Although the signs may be pointing towards this, who can really call Dillon Francis a sell-out? While many fans were quick to jump on the “DILLONSELLOUTFRANCIS” Twitter bandwagon, if you take note, he has maintained his relationship with his origins at Mad Decent and remained true to his cheeky public persona throughout this accomplishment. Francis has etched his way into the mainstream by playing sets and producing tracks which are always a surprise to the system, and a unique Moombhatton sound. Furthermore, he has won our hearts with the ingenious use of social media to perpetuate his “I don’t give a fuck” attitude – a little nudge I'm sure Diplo gave him early on in his career.
Flume (+ What So Not)
It seems like a lifetime ago that we were introduced to Flume, a young Sydney talent who had a knack for using a launch pad and cutting and mixing the best of R&B samples. A game-changing album and a bucket load of ARIAs later, it’s hard to believe that he has managed to stay under the radar, meanwhile being the most loved and well-recognised electronic artists in the country.

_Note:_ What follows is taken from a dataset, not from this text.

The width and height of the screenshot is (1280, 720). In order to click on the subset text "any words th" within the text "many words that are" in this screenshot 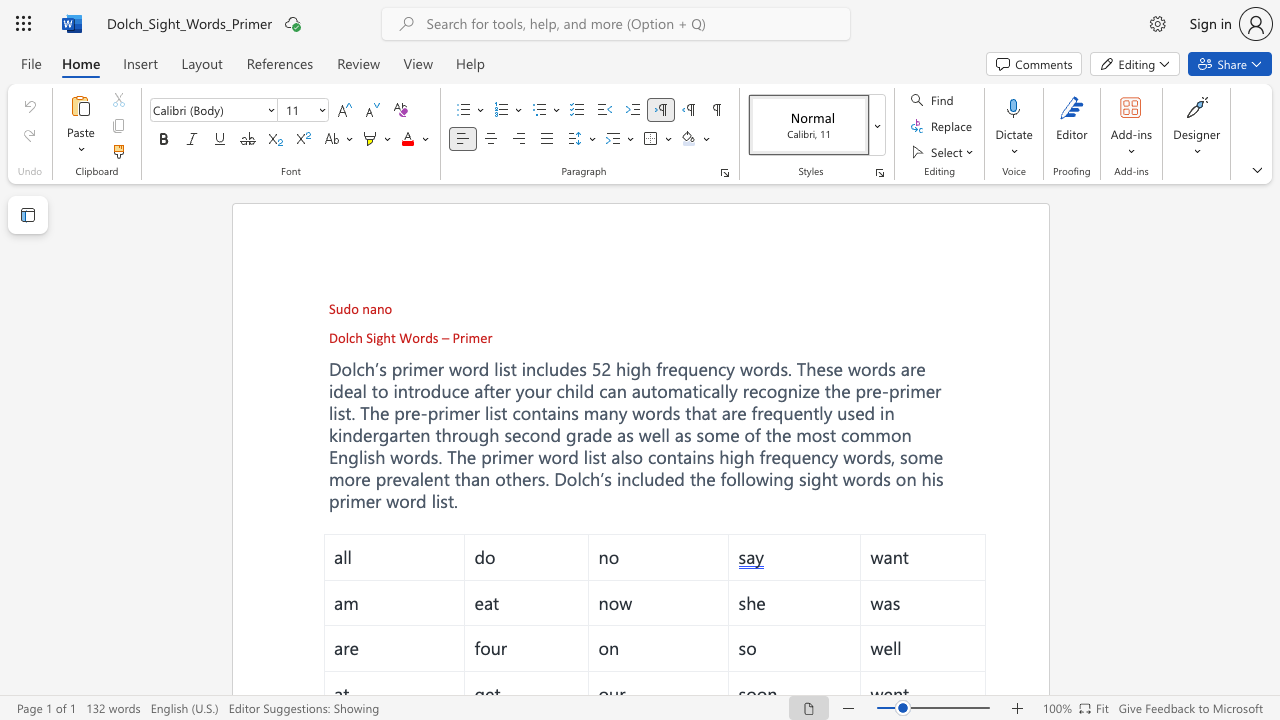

…But is being endorsed by David Beckham a sell out?
He is a popular guy, there no doubt about it. But Flume lets the music do the talking – and that is how it should be. His unique sound has lasted the initial hype, but it his ability to adapt and continue to create is what has garnered him respect amongst his myriad of fans and industry professionals.
Omnia mutantur, nos et mutamur in ("Everything changes, nothing perishes”). Ingenuity is definitely key, and just last year saw him team up with relatively unknown Sydney DJ Emoh Instead, to create What So Not. This gold-mine of a combination, backed by none other than successful inbetweener Skrillex, has offered a new spin on his work, and kept any ounce of the distasteful mainstream out of the picture. The duo has gone from strength to strength, appealing to the masses of the clubs, while still separately standing on their own and flying an Aussie flag on a competitive international market. Above all from what it appears, he is a good guy with a clear level-headed head on him, even telling The Guardian last year that he will do anything "to avoid the poisons of success.”
This British duo have garnered an epic amount of success over the years, bringing the underground electronic sound to the mainstream and hitting the higher reaches of the UK charts with hits such as 'White Noise' and 'Latch.'
…But is selling over 1 million singles selling out?
Since signing with big name label Universal, all could have been lost for the talented Lawrence brothers. In fact, it was quite the opposite. When signing with their label, they said told Billboard, "we had an agreement with that they could carry on doing what we’re doing and they could just let us get on with it, and that’s exactly what happened.”
Disclosure’s achievement should not be in anyway underestimated. This well-oiled machine continues to pump out talented vocal artist after talented vocal artist into the spotlight, whilst remaining themselves relatively unscathed - not through any act of god but through careful planning and commitment to their cause and their music. They have created chart-friendly dance music, whilst retaining underground credibility and not softening their sound to cash in on any current trends or the temptation of a Las Vegas $$$ slot. A crossover of old school house and garage culture, crossed with exquisitely produce instrumental electronica, combined with hooks to seduce a wide-ranging mainstream audience, they are truly building their style on top of countless dance acts who have gone before them and succeeded such as Daft Punk and The Chemical Brothers.
When asked, "now that you’ve got a song in the charts, are you going to change your music? Are you going to sound like EDM guys?" Guy Lawrence aptly replied, without any arrogance, "why would I need to change what I do? You’re always going to get haters, but I believe the dynamic has changed this year in the charts.”